Uraian Interior yang ditemukan
pada Museum Bahari, berikut ulasannya :
a) Atap
Atap pelana merupakan gaya arsitektural yang
cocok untuk bangunan beriklim tropis dengan curah hujan yang tinggi. Sehingga
gaya arsitek tropis pada atap pelana dipakai sebagai struktur atap bangunan
kawasan ini. Pada atap juga terdapat bagian yang tercoak (seperti terpotong)

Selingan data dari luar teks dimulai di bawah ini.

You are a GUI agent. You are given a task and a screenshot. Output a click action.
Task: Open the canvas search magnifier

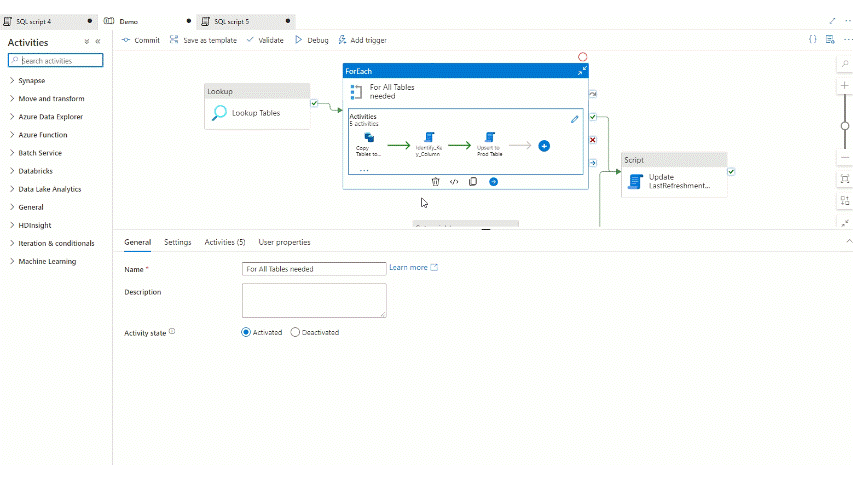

dan membentuk suatu atap baru yang agak menjorok, atap ini mencerminkan gaya
bangunan koloni.
b) Pintu
Pintu yang digunakan berbentuk 'dome' dan
terbuat dari kayu jati dan kusennya terbuat dari batu. Elemen lengkung 'arch' sangat
menonjolkan bangunan khas Eropa pada saat itu. Hampir seluruh pintu yang
terdapat pada museum ini berbentuk 'dome'.
c) Jendela
Daun jendela terbuat dari kayu jati dan
pegangannya terbuat dari besi. Terdapat juga teralis yang terbuat dari kayu.
Jumlah dan letak jendela yang berirama statis dan pendek-pendek mencerminkan
gaya Eropa klasik.
d) Dinding
Dinding pada Museum Bahari memiliki hingga 20
cm. seluruh warna pada dinding baik eksterior maupun interior adalah
berwarna putih.
e) Kolom
Pada Museum Bahari ini menggunakan kolom yang
terbuat dari kayu jati dengan ketebalan 20-30cm. Kolom kayu kokoh ini membuat
kesan bangunan ini elegan dan khas Indonesia.
f) Plafond
Pada Museum Bahari hampir seluruh
konstruksinya memakai kayu, terdapat pada bagian kolom dan balok yang menopang
lantai 2 dan 3. Penutup lantai pada lantai 2 dan 3 juga memakai konstruksi kayu
panel, dan tidak adanya penutup plafond sehingga bisa dikatakan bahwa kayu
panel yang digunakan sebagai penutup lantai di lantai 2 dan 3 juga berperan
sebagai plafond pada lantai di bawahnya.
g) Elemen
hard material
Pada bagian entrance (pintu
masuk) terdapat sepasang jangkar kapal. Jangkar ini lumayan besar setinggi
±80cm dan berwarna hitam. Jangkar ini sebagai penanda bahwa di dalam bangunan
ini terdapat menyimpan sesuatu yang berhubungan dengan kebaharian dan
kenelayanan bangsa Indonesia.
5. Struktur/ Kontruksi : Seperti gambar pada bahasan sebelumnya kita
ketahui bahwa
Struktur yang digunakan yaitu struktur kayu.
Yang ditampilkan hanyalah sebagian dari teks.